Hi @ganbaa_elmer, I think the error you’re seeing comes from the way how the model name and weights are mapped to the corresponding Huggingface classes. I tested this with Rasa version 3.0.2. and config
- name: LanguageModelFeaturizer
model_name: bert
model_weights: tugstugi/bert-base-mongolian-uncased
and am getting an error as well. If you’re using a different Rasa version the concrete reason might be different though.
According to here, if you specify model: bert
, Rasa tries to initialize a BertTokenizer
from the given weights (in your case tugstugi/bert-base-mongolian-uncased
). However, when checking which kind of tokenizer is actually used by this model directly in HF transformers
using
from transformers import AutoTokenizer
tok = AutoTokenizer.from_pretrained("tugstugi/bert-base-mongolian-uncased")
print(type(tok))
you get
<class 'transformers.models.albert.tokenization_albert_fast.AlbertTokenizerFast'>
Therefore there seems to be a mismatch between the tokenizer that the model uses and the one Rasa is trying to load.
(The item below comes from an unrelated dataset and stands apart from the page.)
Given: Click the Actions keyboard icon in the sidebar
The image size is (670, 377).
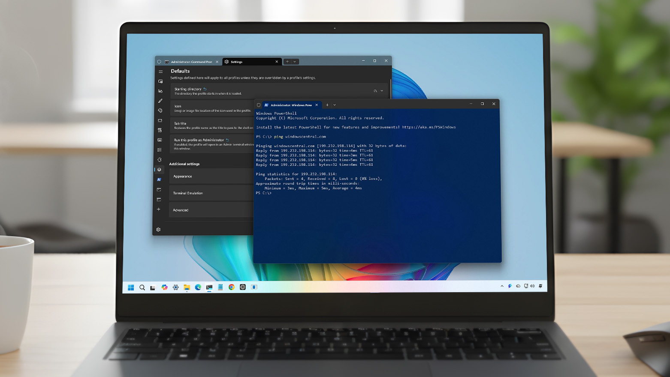Looking at the screenshot, I should pyautogui.click(x=159, y=140).
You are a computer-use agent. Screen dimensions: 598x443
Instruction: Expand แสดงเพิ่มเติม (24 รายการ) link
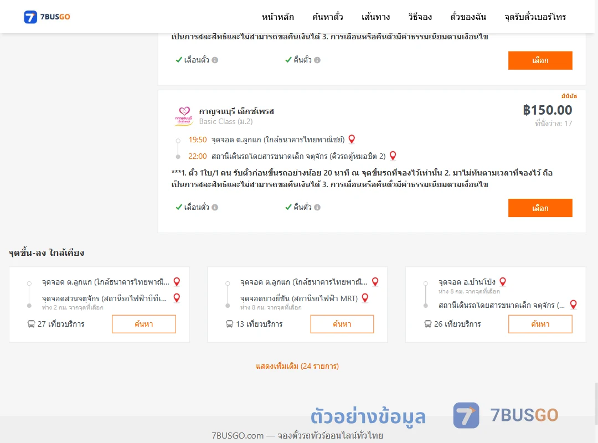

Since the mapping from model to tokenizer class is hard-coded, I think it is currently only possible to use Bert models that also make use of the BertTokenizer
. This is not transparent from the documentation and hard to see on the HF model hub. I would suggest to open a ticket to improve the documentation on that.
As an alternative, if you’re looking for dense embeddings in Mongolian, you could also try using the BytePairFeaturizer from rasa-nlu-examples
, which has a Mongolian model of dense sub-word embeddings. See here for installation and usage instructions.